SELECTED PASSAGE section start

The discovery of a new mutant SARS-CoV2 virus in southern parts of England about 10 days ago led to growing alarm and poured cold water on some of the enthusiasm that emanated from the advent of a bunch of Covid-19 vaccines and, for Indians, from the fact that the active cases have started coming down steadily over the last many weeks.
The variant, seen to be 70 per cent more contagious than earlier strains of coronavirus causing Covid-19 in initial studies, has forced the UK government to go for tighter restrictions across the country and has prompted as many as 40 countries to ban travel from the UK.
Mutation, or change, is an adaptive mechanism of viruses, a survival strategy of sorts. Viruses always try to mutate to stay relevant. Such mutations arise when the virus replicates. More importantly, it was one of the many mutations that SARS-CoV2 has undergone since it was first discovered in China last year.
What is there, then, to be worried about?
This particular variant seems to be genetically distinct from previously circulating variants of SARS-CoV. This has the propensity to transmit more with a slew of mutations in the spike protein which the virus uses to latch on to an enzyme present on human lung cells. However, there is no indication at this point in time the new variant is associated with increased infection severity. Moreover, it has emerged at a time when things were getting a little relaxed on account of reporting of lesser number of fresh cases and expected arrival of a few Covid-19 vaccines.
What measures are being taken to ensure that the new mutation does not lead to a spike in cases?
A number of countries, including India, have temporarily severed travel links with the UK. No flights are allowed to come to India from the UK till December 31 and the situation will be reviewed later to see if the travel ban needs further extension. For the last two days, RT-PCR tests have been made compulsory for those who travel from or transit through the UK and have Covid-19 like symptoms.
The Central government also issued a new standard operating procedure, wherein the government will conduct genome sequencing of all Covid positive passengers arriving from the UK between December 21 and 23 to determine whether they have been infected by the new strain of the virus found there.

SELECTED PASSAGE section end
DATASET ENTRIES section start

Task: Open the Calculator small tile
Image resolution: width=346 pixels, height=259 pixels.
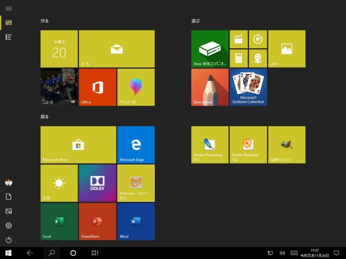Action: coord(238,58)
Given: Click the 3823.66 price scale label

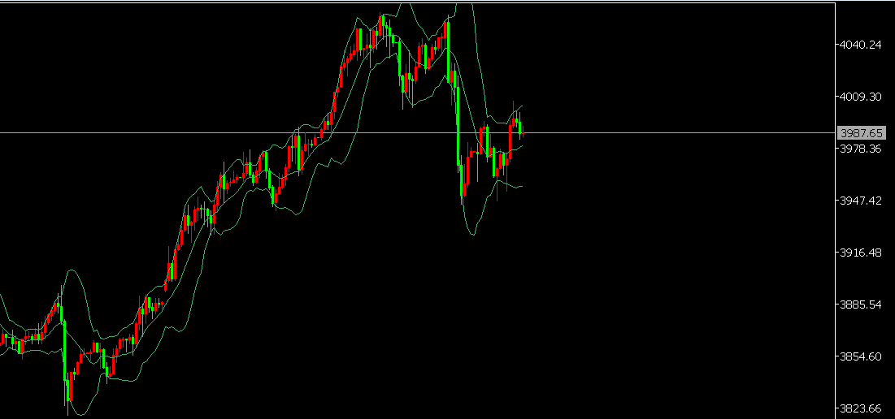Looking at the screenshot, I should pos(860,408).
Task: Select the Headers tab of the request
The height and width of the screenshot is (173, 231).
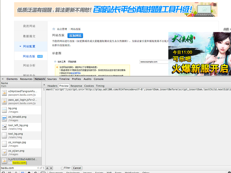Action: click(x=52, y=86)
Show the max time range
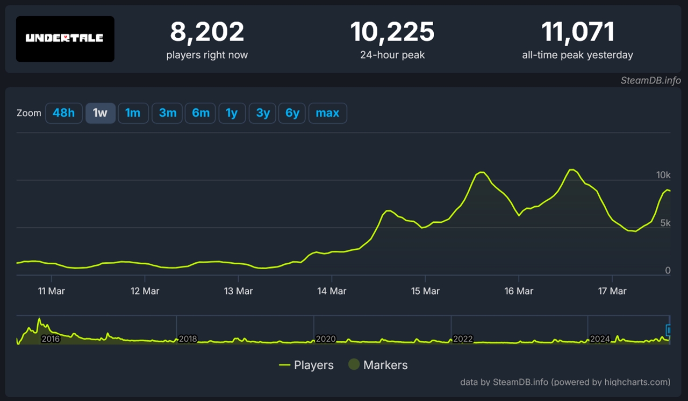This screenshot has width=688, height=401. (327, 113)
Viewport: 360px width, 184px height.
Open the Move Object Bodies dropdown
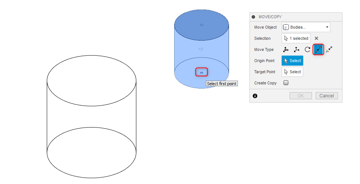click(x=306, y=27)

DATASET ENTRIES section end
DATASET ENTRIES section start

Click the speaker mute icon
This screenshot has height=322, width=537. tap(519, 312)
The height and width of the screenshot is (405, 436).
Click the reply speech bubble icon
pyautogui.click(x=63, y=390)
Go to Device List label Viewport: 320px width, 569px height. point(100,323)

DATASET ENTRIES section end

◆ ACTIONS TO TAKE
(1) Render this sentence from the passage on the UK coronavirus variant into French: "Mutation, or change, is an adaptive mechanism of viruses, a survival strategy of sorts."
(2) Extend the passage on the UK coronavirus variant, picking up after its final sentence.

◆ RESPONSES
(1) La mutation, ou changement, est un mécanisme d'adaptation des virus, une sorte de stratégie de survie.

(2)
It has also asked States and the Integrated Disease Surveillance Programme to step up monitoring of travellers from the UK who arrived in India from November 25 to December 8. Genome sequencing will be done on the virus found in all the positive patients. If it is found to be of the new variant, the patients would be isolated.
Will the new mutation render Covid-19 vaccines being developed ineffective?
No. Most experts doubt that it will have any major impact on vaccines, even though it’s not possible to rule out any effect. Vaccines typically activate our immune system to produce a range of antibodies against a single viral protein, making it less likely that viruses can easily escape their attack, concur experts.
However, one worry is that the mutations that the new mutant has accumulated are in the spike protein which the virus uses to get attached to the lung cells. So, it is technically possible for a mutation to a coronavirus to change the shape of its spike protein, making it harder for the antibodies to get a tight grip on them.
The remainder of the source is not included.